##### Extracted entries #####

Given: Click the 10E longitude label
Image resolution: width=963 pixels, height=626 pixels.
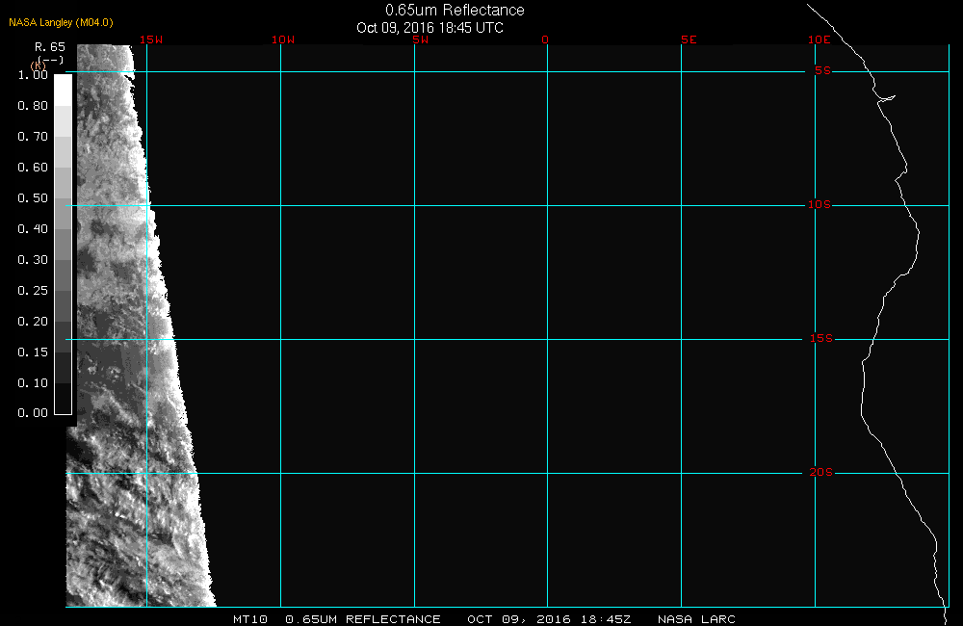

#####
##### Extracted entries #####

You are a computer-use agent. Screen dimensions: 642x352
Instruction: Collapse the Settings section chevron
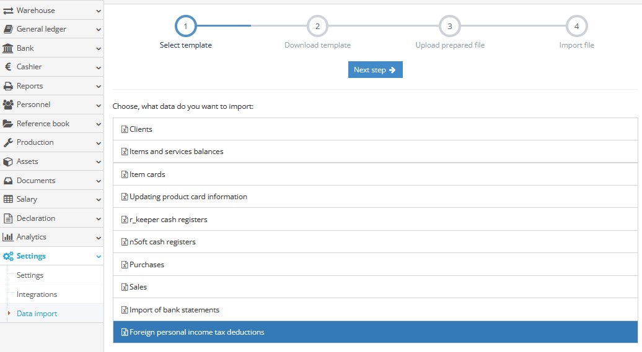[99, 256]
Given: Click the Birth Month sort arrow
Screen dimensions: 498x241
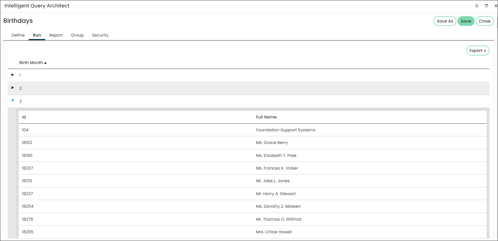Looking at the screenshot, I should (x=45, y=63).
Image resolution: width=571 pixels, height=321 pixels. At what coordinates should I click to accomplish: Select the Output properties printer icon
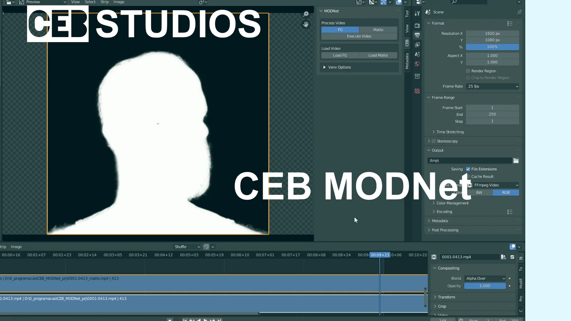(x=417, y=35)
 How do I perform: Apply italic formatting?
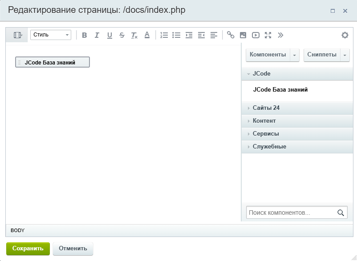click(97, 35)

#####

▸ Work instructions: Please return a copy of each line in the entries that has the string "Given".

▸ Written reply:
Given: Click the 10E longitude label
Given: Click the Birth Month sort arrow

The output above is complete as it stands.